- [PAGE EXCERPT]:

## Begin

# Power Iteration Method

## Introduction

The **Power Iteration** (also known as the power method) is one of the simplest and oldest algorithms for computing the dominant eigenvalue and its corresponding eigenvector of a matrix. Despite its simplicity, it forms the foundation for more sophisticated eigenvalue algorithms and remains relevant in modern applications such as Google's PageRank algorithm.

## Mathematical Foundation

### Eigenvalue Problem

Given a square matrix $\mathbf{A} \in \mathbb{R}^{n \times n}$, the eigenvalue problem seeks scalars $\lambda$ (eigenvalues) and non-zero vectors $\mathbf{v}$ (eigenvectors) satisfying:

$$\mathbf{A}\mathbf{v} = \lambda \mathbf{v}$$

### Dominant Eigenvalue

If $\mathbf{A}$ has eigenvalues $\lambda_1, \lambda_2, \ldots, \lambda_n$ ordered such that:

$$|\lambda_1| > |\lambda_2| \geq |\lambda_3| \geq \cdots \geq |\lambda_n|$$

then $\lambda_1$ is called the **dominant eigenvalue**.

### Algorithm Derivation

Let $\{\mathbf{v}_1, \mathbf{v}_2, \ldots, \mathbf{v}_n\}$ be a basis of eigenvectors for $\mathbb{R}^n$. Any initial vector $\mathbf{x}_0$ can be expressed as:

$$\mathbf{x}_0 = c_1\mathbf{v}_1 + c_2\mathbf{v}_2 + \cdots + c_n\mathbf{v}_n$$

Applying $\mathbf{A}$ repeatedly:

$$\mathbf{A}^k\mathbf{x}_0 = c_1\lambda_1^k\mathbf{v}_1 + c_2\lambda_2^k\mathbf{v}_2 + \cdots + c_n\lambda_n^k\mathbf{v}_n$$

Factoring out $\lambda_1^k$:

$$\mathbf{A}^k\mathbf{x}_0 = \lambda_1^k \left[ c_1\mathbf{v}_1 + c_2\left(\frac{\lambda_2}{\lambda_1}\right)^k\mathbf{v}_2 + \cdots + c_n\left(\frac{\lambda_n}{\lambda_1}\right)^k\mathbf{v}_n \right]$$

Since $|\lambda_i/\lambda_1| < 1$ for $i > 1$, as $k \to \infty$:

$$\mathbf{A}^k\mathbf{x}_0 \approx \lambda_1^k c_1\mathbf{v}_1$$

The sequence converges to a scalar multiple of the dominant eigenvector $\mathbf{v}_1$.

## End

- [TO DO]:
a) Reproduce the power iteration page from "Given a square" to "the **dominant eigenvalue**.", switching "square matrix" to "n-by-n matrix".
b) Resume the page on the power iteration method, beginning immediately after its final sentence.

- [DATA EXCERPTS]:
## Begin

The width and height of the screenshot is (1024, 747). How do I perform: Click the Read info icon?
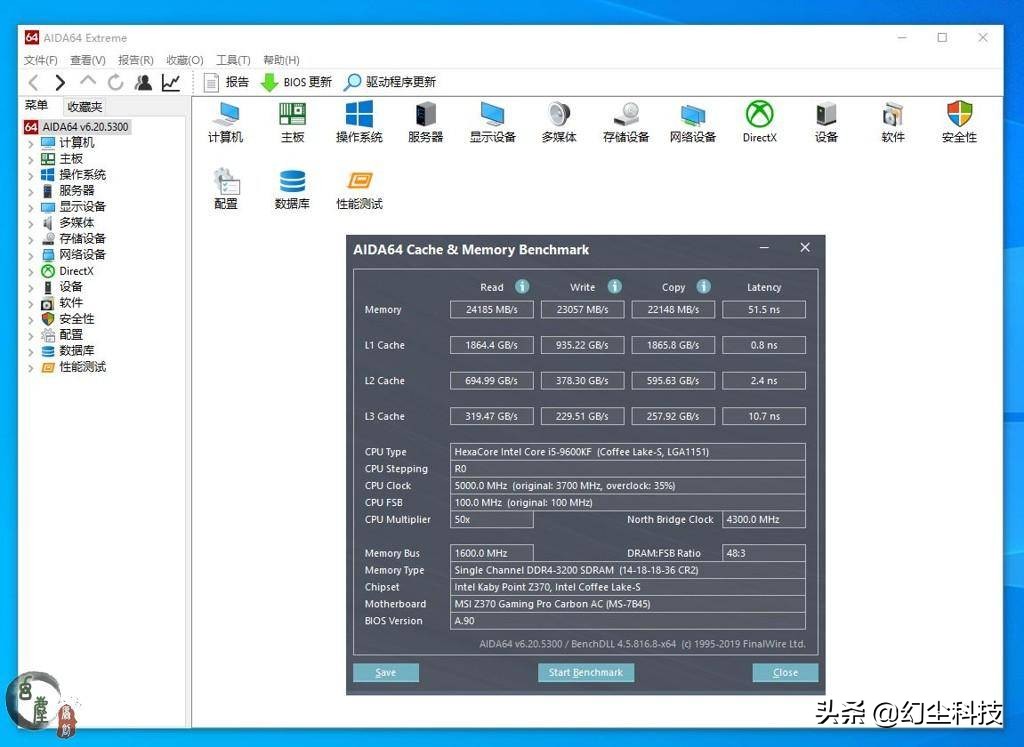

## End
## Begin

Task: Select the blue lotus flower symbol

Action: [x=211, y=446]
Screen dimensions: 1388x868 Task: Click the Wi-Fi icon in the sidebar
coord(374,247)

## End

- [ANSWERS PER TASK]:
a)
Given a n-by-n matrix $\mathbf{A} \in \mathbb{R}^{n \times n}$, the eigenvalue problem seeks scalars $\lambda$ (eigenvalues) and non-zero vectors $\mathbf{v}$ (eigenvectors) satisfying:

$$\mathbf{A}\mathbf{v} = \lambda \mathbf{v}$$

### Dominant Eigenvalue

If $\mathbf{A}$ has eigenvalues $\lambda_1, \lambda_2, \ldots, \lambda_n$ ordered such that:

$$|\lambda_1| > |\lambda_2| \geq |\lambda_3| \geq \cdots \geq |\lambda_n|$$

then $\lambda_1$ is called the **dominant eigenvalue**.

b)
### Convergence Rate

The rate of convergence depends on the ratio $|\lambda_2/\lambda_1|$. The error decreases as:

$$\text{Error} \sim \mathcal{O}\left(\left|\frac{\lambda_2}{\lambda_1}\right|^k\right)$$

### Rayleigh Quotient

The eigenvalue estimate is obtained via the **Rayleigh quotient**:

$$\lambda \approx \frac{\mathbf{x}_k^T \mathbf{A} \mathbf{x}_k}{\mathbf{x}_k^T \mathbf{x}_k}$$

## Algorithm

**Power Iteration Algorithm:**

1. Choose an initial vector $\mathbf{x}_0$ (typically random)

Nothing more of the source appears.